## Records for finding described items:
____________

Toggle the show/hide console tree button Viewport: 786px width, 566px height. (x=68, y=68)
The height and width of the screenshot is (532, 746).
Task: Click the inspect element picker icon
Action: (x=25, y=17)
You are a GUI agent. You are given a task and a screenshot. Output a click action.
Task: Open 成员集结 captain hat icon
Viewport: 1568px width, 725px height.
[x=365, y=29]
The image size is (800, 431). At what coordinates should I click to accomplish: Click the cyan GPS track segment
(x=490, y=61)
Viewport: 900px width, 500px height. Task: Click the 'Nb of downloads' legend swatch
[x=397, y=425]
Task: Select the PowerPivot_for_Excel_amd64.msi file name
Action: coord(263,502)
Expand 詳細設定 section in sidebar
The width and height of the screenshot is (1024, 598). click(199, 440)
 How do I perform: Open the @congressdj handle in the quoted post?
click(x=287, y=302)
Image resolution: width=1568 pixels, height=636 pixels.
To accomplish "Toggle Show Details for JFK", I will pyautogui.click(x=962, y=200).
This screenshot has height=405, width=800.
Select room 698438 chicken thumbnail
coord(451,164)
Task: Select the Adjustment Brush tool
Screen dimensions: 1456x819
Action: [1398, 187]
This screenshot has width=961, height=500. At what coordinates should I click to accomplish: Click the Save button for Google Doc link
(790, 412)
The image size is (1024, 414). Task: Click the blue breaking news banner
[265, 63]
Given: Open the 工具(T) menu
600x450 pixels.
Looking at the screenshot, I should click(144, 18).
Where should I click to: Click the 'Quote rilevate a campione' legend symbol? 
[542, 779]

____________

## GIVEN REQUEST:
Turn the records above into a Markdown table with two columns, Row and Text. Put each line's number in Row and the line itself in Text, and leave out any blank lines.

## CORRECT RESULT:
| Row | Text |
|---|---|
| 1 | Toggle the show/hide console tree button Viewport: 786px width, 566px height. (x=68, y=68) |
| 2 | The height and width of the screenshot is (532, 746). |
| 3 | Task: Click the inspect element picker icon |
| 4 | Action: (x=25, y=17) |
| 5 | You are a GUI agent. You are given a task and a screenshot. Output a click action. |
| 6 | Task: Open 成员集结 captain hat icon |
| 7 | Viewport: 1568px width, 725px height. |
| 8 | [x=365, y=29] |
| 9 | The image size is (800, 431). At what coordinates should I click to accomplish: Click the cyan GPS track segment |
| 10 | (x=490, y=61) |
| 11 | Viewport: 900px width, 500px height. Task: Click the 'Nb of downloads' legend swatch |
| 12 | [x=397, y=425] |
| 13 | Task: Select the PowerPivot_for_Excel_amd64.msi file name |
| 14 | Action: coord(263,502) |
| 15 | Expand 詳細設定 section in sidebar |
| 16 | The width and height of the screenshot is (1024, 598). click(199, 440) |
| 17 |  How do I perform: Open the @congressdj handle in the quoted post? |
| 18 | click(x=287, y=302) |
| 19 | Image resolution: width=1568 pixels, height=636 pixels. |
| 20 | To accomplish "Toggle Show Details for JFK", I will pyautogui.click(x=962, y=200). |
| 21 | This screenshot has height=405, width=800. |
| 22 | Select room 698438 chicken thumbnail |
| 23 | coord(451,164) |
| 24 | Task: Select the Adjustment Brush tool |
| 25 | Screen dimensions: 1456x819 |
| 26 | Action: [1398, 187] |
| 27 | This screenshot has width=961, height=500. At what coordinates should I click to accomplish: Click the Save button for Google Doc link |
| 28 | (790, 412) |
| 29 | The image size is (1024, 414). Task: Click the blue breaking news banner |
| 30 | [265, 63] |
| 31 | Given: Open the 工具(T) menu |
| 32 | 600x450 pixels. |
| 33 | Looking at the screenshot, I should click(144, 18). |
| 34 | Where should I click to: Click the 'Quote rilevate a campione' legend symbol?  |
| 35 | [542, 779] |